They are forward-moving corrections.
Example: Payment of $100 was made. Saga then fails.
Wrong (can't do): time-travel rollback the payment
Right (compensating): issue a $100 refund — a new, forward transaction
Properties of compensating transactions:
1. Idempotent: safe to run multiple times without double-refunding
2. Forward-moving: they create new state, not undo old state
3. Always possible: the system must be designed so compensation is always possible
(you can always refund; you can always cancel an order)
Design principle: make every step in a Saga compensatable.

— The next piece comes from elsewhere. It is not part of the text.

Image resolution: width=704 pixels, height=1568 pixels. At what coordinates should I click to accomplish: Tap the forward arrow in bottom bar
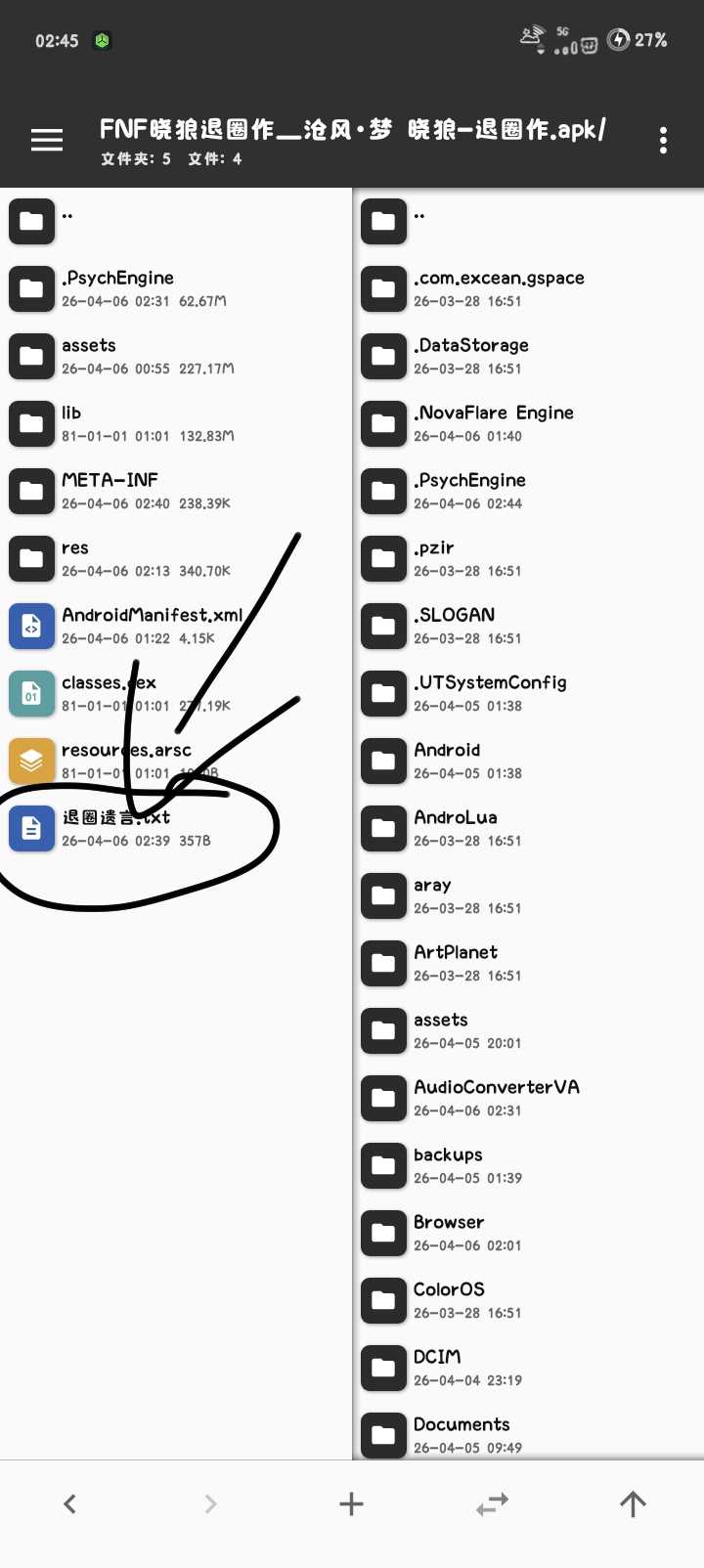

Reserve inventory: compensation = unreserve inventory
Deduct payment: compensation = issue refund
Create order: compensation = cancel order
Send email: ??? compensation = "send cancellation email" (notification only)
Notification services are typically "pivot transactions" — once sent, can't un-send.
Design: notifications happen LAST in the saga (after all risky steps complete).
7. The Outbox Pattern
Critical problem: publishing an event AND updating a DB must be atomic.
Without this: system crashes after DB update but before event published →
saga stuck, downstream never triggered.
Example of the bug:
Payment Service receives command "ProcessPayment"
DB: UPDATE balance = balance - 100 WHERE user=alice ← succeeds
Kafka: publish "PaymentProcessed" event ← CRASH HERE
→ alice's balance is deducted but no one knows payment succeeded
→ order never progresses, alice pays but gets nothing
Outbox Pattern solution:
Within the SAME LOCAL DB TRANSACTION:
1. UPDATE balance = balance - 100 WHERE user=alice
2. INSERT INTO outbox (event_type, payload, created_at, sent=false)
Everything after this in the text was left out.